▶ Task item
Below this line is a set of entries; quote exactly the lines from the line that contains "This screenshot has width=1198, height=707." to the line that contains "Image resolution: width=308", both lines included.

▶ Dataset excerpts
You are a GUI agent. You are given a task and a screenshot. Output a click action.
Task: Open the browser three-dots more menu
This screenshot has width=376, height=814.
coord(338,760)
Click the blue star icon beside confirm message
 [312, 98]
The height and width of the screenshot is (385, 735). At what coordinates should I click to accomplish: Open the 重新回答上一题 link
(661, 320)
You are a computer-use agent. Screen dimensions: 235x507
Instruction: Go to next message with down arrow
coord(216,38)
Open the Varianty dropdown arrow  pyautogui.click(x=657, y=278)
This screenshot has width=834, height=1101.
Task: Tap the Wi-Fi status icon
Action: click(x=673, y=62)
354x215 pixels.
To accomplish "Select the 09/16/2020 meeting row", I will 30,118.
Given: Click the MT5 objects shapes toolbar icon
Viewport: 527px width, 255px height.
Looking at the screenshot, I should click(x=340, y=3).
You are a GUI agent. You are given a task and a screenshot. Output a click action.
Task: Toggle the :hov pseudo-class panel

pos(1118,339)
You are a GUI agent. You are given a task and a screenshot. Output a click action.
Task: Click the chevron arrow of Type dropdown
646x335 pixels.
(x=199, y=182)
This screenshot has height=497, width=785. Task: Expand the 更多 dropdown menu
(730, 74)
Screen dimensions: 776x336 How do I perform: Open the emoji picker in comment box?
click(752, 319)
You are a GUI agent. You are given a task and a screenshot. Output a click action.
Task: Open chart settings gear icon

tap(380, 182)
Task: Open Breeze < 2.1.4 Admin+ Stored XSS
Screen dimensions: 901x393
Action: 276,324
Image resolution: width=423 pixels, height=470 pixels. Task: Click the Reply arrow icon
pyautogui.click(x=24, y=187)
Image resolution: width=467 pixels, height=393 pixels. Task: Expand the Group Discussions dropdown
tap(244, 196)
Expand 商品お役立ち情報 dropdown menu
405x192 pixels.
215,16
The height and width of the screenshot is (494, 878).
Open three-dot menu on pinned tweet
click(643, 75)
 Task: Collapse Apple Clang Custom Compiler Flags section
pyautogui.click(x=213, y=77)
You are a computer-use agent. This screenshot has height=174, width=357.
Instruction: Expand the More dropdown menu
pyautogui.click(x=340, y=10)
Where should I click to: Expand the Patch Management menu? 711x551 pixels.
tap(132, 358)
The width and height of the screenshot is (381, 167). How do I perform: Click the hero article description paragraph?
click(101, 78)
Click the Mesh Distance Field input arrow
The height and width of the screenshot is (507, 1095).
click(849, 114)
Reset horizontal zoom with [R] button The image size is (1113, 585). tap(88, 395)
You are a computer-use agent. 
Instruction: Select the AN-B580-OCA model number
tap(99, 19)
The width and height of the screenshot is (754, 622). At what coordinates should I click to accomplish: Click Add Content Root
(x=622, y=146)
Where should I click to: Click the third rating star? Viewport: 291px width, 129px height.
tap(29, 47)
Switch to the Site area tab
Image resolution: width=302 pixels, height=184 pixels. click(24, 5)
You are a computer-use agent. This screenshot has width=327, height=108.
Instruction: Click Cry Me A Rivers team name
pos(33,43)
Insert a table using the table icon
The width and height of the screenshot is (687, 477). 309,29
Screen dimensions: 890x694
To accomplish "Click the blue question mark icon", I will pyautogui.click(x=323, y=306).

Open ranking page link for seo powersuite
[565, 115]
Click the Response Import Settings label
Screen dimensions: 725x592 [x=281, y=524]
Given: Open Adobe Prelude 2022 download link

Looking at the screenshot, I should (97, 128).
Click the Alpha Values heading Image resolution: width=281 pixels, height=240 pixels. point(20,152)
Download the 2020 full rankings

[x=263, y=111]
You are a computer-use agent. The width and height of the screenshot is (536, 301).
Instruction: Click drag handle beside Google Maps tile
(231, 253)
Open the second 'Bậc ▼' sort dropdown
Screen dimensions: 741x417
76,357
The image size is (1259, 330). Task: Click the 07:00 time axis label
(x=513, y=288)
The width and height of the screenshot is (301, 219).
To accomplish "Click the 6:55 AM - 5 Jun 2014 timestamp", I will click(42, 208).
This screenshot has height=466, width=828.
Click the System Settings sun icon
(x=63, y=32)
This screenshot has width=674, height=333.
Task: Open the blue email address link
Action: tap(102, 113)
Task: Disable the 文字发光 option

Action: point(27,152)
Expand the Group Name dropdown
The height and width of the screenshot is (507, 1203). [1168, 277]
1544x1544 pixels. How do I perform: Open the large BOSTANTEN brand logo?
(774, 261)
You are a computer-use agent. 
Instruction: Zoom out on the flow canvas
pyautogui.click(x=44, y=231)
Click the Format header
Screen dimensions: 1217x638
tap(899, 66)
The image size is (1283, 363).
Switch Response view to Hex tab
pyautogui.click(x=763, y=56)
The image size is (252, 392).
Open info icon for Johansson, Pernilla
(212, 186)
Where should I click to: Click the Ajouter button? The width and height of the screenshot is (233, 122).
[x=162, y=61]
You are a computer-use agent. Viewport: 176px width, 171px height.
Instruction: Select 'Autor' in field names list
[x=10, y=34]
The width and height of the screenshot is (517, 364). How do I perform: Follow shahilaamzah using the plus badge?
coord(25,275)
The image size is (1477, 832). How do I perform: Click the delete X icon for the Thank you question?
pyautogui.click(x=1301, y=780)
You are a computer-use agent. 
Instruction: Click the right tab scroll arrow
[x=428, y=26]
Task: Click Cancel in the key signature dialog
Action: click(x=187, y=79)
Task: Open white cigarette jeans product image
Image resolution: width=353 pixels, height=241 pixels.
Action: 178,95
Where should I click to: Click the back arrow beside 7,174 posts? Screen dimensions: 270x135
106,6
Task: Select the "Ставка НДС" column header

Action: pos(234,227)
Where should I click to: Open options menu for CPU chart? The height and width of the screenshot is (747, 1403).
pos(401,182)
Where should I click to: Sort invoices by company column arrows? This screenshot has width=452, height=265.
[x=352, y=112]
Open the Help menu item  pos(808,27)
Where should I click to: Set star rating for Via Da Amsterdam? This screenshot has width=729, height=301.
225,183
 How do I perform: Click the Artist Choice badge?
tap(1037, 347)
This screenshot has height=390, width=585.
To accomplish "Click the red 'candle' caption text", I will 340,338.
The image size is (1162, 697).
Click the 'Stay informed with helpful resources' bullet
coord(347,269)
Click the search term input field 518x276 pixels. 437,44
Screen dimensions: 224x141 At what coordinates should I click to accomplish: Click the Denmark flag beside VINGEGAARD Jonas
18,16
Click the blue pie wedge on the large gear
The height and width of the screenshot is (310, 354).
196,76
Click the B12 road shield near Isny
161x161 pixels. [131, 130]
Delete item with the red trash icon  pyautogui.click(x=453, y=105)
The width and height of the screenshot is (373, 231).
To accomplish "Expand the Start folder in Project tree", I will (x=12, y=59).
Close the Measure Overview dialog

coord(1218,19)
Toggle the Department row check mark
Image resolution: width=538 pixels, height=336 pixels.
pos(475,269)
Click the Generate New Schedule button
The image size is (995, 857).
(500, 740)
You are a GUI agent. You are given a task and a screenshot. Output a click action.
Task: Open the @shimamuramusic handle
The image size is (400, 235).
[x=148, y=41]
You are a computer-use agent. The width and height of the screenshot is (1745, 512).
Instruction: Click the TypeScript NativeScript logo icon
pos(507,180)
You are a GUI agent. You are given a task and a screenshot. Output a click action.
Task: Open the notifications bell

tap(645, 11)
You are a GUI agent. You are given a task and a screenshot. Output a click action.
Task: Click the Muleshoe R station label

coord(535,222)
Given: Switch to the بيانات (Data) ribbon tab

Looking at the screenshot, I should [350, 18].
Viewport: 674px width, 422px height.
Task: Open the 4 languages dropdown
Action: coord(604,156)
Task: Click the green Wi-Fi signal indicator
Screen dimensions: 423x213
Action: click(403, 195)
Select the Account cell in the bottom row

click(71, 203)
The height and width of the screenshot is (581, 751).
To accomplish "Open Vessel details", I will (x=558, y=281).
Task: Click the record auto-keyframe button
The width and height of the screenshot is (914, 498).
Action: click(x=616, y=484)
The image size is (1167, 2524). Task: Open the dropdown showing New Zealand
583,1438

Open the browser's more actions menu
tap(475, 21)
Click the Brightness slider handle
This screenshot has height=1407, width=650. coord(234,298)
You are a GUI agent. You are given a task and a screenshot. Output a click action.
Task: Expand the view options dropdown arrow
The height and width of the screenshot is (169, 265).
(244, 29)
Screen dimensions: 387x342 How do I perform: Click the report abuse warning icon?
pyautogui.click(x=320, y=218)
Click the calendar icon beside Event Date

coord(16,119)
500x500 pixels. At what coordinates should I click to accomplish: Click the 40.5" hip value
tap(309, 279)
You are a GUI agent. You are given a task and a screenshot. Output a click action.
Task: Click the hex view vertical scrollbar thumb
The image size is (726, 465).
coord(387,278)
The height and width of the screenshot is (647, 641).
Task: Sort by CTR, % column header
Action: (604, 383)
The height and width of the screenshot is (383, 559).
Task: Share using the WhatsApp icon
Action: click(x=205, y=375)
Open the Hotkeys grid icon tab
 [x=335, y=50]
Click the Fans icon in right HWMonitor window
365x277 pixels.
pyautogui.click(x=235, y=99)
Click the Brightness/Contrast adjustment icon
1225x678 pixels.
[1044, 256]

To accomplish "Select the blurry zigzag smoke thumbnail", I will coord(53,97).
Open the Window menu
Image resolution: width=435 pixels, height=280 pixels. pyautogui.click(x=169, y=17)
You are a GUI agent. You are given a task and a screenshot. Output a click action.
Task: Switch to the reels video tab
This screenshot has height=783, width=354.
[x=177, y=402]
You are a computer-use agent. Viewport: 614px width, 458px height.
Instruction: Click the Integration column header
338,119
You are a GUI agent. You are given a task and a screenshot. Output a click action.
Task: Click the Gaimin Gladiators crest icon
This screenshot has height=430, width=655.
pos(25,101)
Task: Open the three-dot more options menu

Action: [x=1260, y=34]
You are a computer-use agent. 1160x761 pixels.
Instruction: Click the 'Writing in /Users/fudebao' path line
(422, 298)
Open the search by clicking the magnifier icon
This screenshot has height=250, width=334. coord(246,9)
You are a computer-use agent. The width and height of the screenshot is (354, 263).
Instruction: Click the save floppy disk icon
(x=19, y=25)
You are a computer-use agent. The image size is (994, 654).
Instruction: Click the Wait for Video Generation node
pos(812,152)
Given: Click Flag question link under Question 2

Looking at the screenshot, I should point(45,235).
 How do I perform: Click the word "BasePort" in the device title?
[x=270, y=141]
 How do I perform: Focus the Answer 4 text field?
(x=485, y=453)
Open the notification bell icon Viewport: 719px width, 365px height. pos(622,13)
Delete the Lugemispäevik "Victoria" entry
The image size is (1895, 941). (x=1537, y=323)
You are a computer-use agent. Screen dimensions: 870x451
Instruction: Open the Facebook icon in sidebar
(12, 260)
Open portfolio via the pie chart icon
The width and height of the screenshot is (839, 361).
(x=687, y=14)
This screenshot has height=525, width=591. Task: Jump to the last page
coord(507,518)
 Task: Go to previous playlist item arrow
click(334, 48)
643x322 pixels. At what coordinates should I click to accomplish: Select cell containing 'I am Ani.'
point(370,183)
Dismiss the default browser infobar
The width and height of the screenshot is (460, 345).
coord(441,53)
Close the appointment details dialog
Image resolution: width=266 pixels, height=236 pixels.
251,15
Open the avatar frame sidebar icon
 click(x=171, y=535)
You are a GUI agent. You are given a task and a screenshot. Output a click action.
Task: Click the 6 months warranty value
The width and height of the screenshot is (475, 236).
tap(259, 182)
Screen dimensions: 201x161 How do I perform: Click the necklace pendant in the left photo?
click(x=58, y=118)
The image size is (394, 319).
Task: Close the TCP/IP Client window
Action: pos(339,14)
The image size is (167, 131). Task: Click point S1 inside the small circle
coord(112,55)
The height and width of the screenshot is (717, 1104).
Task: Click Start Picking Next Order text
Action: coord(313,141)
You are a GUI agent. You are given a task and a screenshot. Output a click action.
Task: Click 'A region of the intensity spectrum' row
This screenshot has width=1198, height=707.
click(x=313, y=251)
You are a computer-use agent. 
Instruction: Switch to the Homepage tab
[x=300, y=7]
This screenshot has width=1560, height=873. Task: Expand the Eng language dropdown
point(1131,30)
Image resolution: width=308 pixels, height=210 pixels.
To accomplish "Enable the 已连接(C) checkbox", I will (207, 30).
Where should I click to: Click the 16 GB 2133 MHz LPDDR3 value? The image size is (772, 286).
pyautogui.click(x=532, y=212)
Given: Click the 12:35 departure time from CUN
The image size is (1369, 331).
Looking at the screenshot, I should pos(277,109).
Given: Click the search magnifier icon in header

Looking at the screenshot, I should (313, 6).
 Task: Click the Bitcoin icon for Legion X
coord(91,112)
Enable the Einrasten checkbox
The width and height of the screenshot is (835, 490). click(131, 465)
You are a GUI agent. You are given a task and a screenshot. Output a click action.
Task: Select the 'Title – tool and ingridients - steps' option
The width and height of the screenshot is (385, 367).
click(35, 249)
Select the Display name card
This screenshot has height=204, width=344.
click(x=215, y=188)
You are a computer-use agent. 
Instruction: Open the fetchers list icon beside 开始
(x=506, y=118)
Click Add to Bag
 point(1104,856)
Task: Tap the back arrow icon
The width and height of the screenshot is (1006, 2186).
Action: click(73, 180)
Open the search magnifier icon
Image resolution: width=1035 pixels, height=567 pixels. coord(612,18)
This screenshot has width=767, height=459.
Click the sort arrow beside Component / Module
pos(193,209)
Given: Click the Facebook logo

▶ Answer box
This screenshot has width=1198, height=707.
click(x=313, y=251)
You are a computer-use agent. 
Instruction: Switch to the Homepage tab
[x=300, y=7]
This screenshot has width=1560, height=873. Task: Expand the Eng language dropdown
point(1131,30)
Image resolution: width=308 pixels, height=210 pixels.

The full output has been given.